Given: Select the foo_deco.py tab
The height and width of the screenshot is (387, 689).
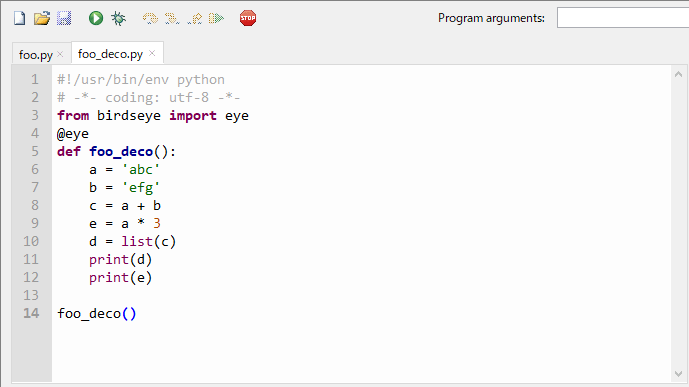Looking at the screenshot, I should pyautogui.click(x=110, y=54).
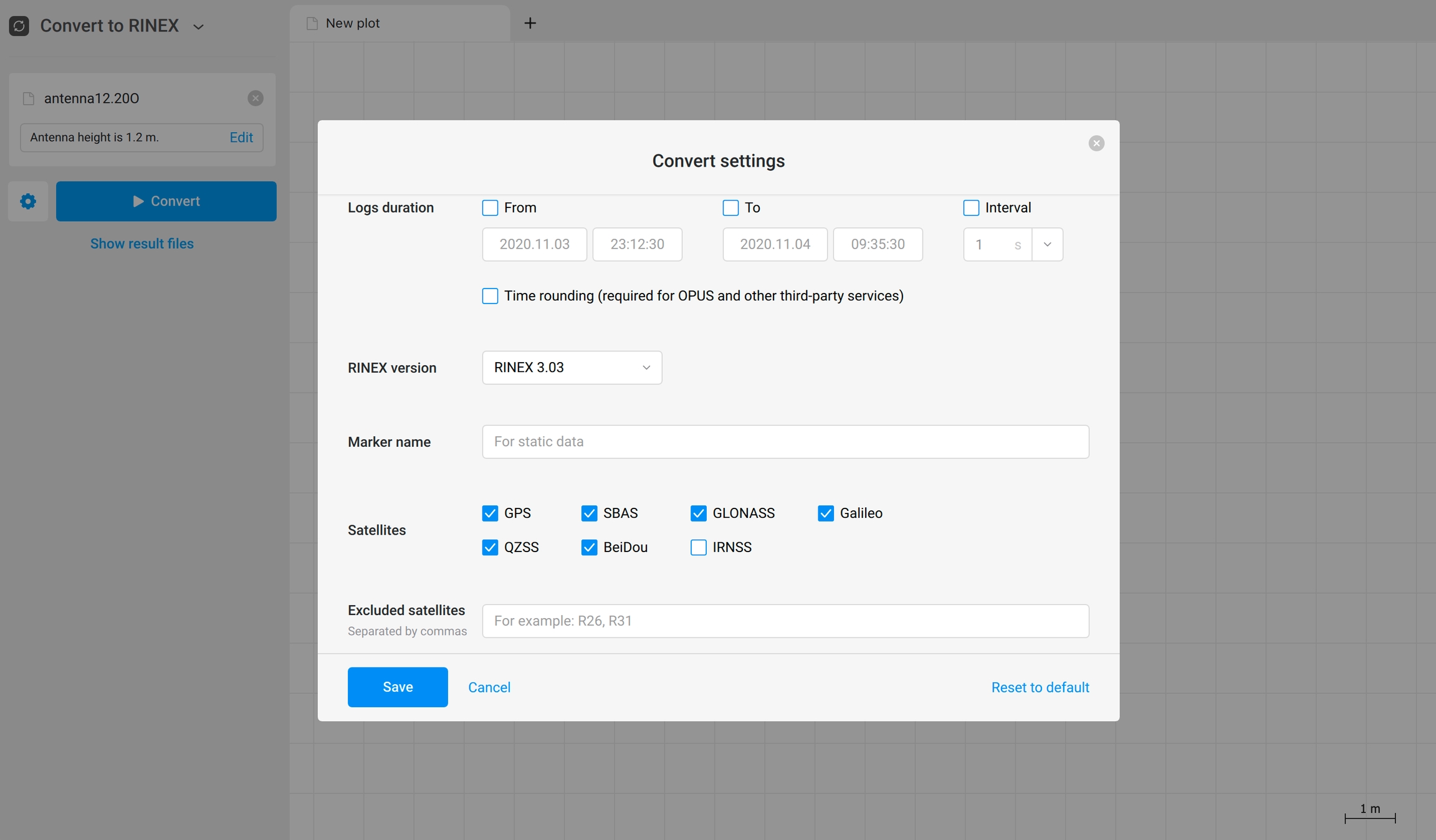
Task: Enable Time rounding checkbox
Action: click(490, 295)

Stated task:
Copy out the material above word for word, covering all of it. Leave the pictures out of your answer.

Task answer:
Given: Select the foo_deco.py tab
The height and width of the screenshot is (387, 689).
Looking at the screenshot, I should pyautogui.click(x=110, y=54).
Task: Enable Time rounding checkbox
Action: click(490, 295)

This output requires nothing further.